Scientists Develop Financial Turing Test
KentuckyFC writes writes to share a new online test that is being touted as the "financial Turing test." The web-based exercise asks users to distinguish between real and randomly generated financial data. "Various economists argue that the efficiency of a market ought to be clearly evident in the returns it produces. They say that the more efficient it is, the more random its returns will be and a perfect market should be completely random. That would appear to give the lie to the widespread belief that humans are unable to tell the difference between financial market returns and, say, a sequence of coin tosses. However, there is good evidence that financial markets are not random (although they do not appear to be predictable either). Now a group of scientists have developed a financial Turing test to find out whether humans can distinguish real financial data from the same data randomly rearranged. Anybody can take the test and the results indicate that humans are actually rather good at this kind of pattern recognition."
pi?
It means it follows a recognisable pattern, that can be distinguished from random data after the fact but not predicted in advance.
The test is to distinguish computer-generated graphs from the actual stock prices.
It seems to have very little to do with the actual Turing test.
I clicked the link.
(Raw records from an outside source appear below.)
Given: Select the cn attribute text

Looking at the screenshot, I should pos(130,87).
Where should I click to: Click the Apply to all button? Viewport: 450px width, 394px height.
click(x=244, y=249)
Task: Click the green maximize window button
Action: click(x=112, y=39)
Instead of a "Financial Turing Test", it looks more like a "Slashdot My Website In Seconds Test".
The market is also inefficient when any participant with more resources uses some of those resources to change the rules of the market to favor that participant.
For example, the same movie sells in china for 2.49 and in america for 19.99 (often with an english soundtrack for both). In an efficient market, the movie would be purchased there for 2.49 and sold here for 4.99 making a 100% profit for someone. But artificial rules restrict this.
For example, drugs which are out of patent are sold in India and China for 10 cents a pill but for 33 cents a pill in the united states (example- metformin) and those in patent are sold for about 10 to 50 cents a pill in india and china and for 5.00 a pill in the united states. (and apparently viagra is much cheaper in canada than the u.s.). In an efficient market those pills would be purchased, imported, and resold. But artificial laws prevent this rational activity.
For example, Microsoft absolutely slaughtered many competitors through illegal monopolistic behaviors (for which it lost many court cases years after the competitors were dead or crippled). In an efficient market, there would have been other options.
She was like chocolate when she drank... semi-sweet at first and then increasingly bitter.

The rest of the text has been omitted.